▶ [Prompt]: The reply should hold only the lines below beginning at the one with "Screen dimensions: 510x253" and ending at the one with "Open the Willitgoahead horse name link", copied exactly, with every picture left out.

▶ [Records for processing]:
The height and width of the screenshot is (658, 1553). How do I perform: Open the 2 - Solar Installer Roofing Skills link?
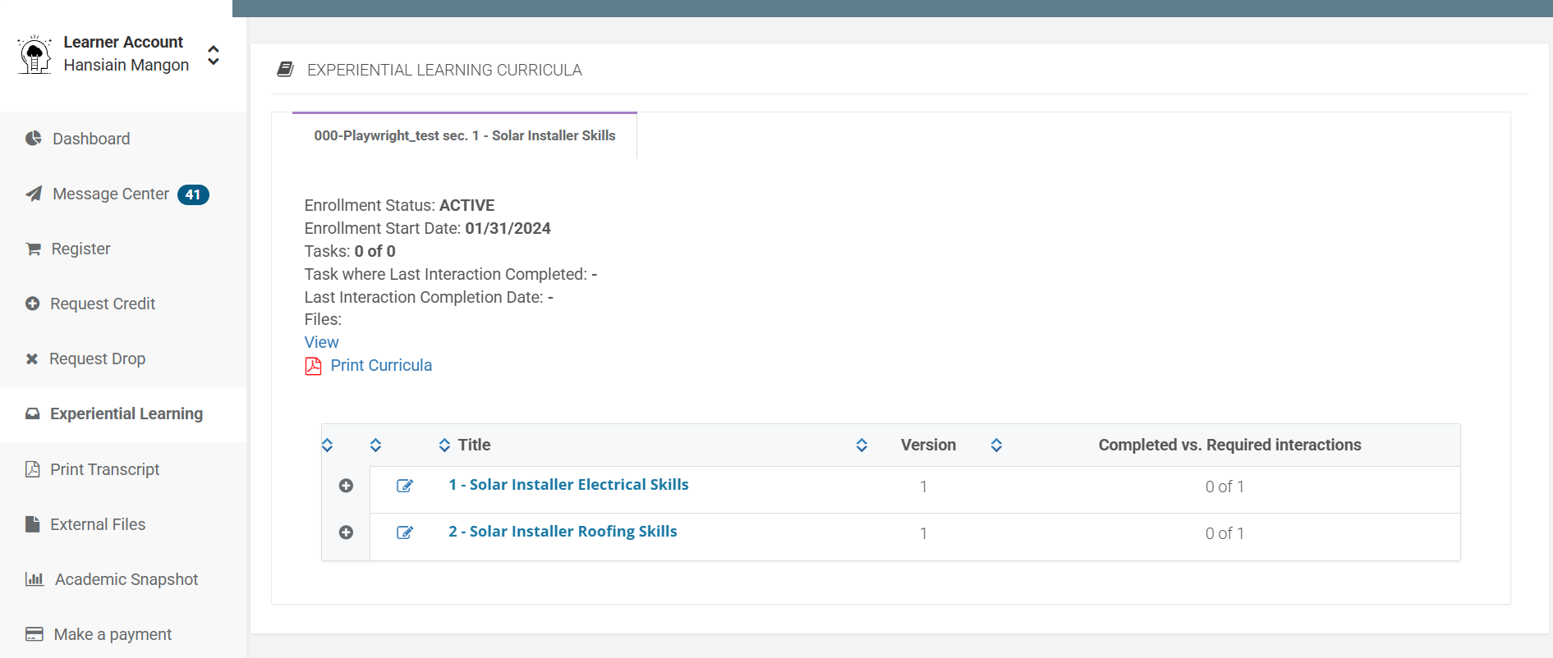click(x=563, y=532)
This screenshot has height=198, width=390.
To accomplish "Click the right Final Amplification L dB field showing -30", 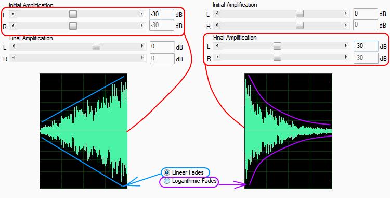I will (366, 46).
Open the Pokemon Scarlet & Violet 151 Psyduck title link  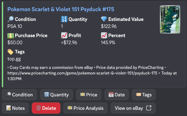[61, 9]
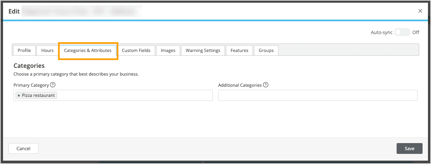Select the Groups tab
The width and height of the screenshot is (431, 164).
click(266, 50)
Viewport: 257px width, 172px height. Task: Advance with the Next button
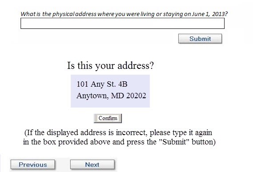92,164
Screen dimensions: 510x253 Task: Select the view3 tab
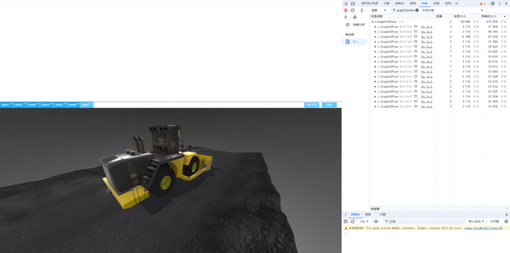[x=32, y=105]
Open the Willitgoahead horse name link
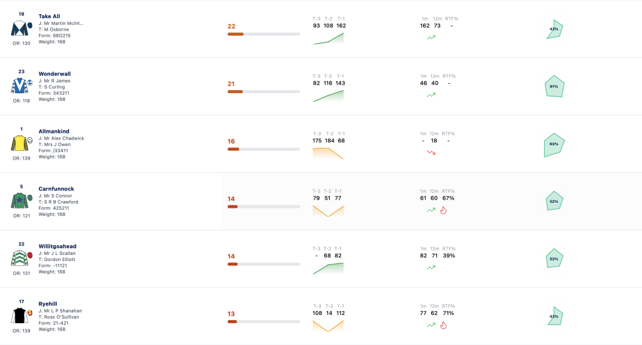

* * *

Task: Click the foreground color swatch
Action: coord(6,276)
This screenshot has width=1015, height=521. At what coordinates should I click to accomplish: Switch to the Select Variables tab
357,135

▶ [Response box]:
Screen dimensions: 510x253 Task: Select the view3 tab
[x=32, y=105]
Open the Willitgoahead horse name link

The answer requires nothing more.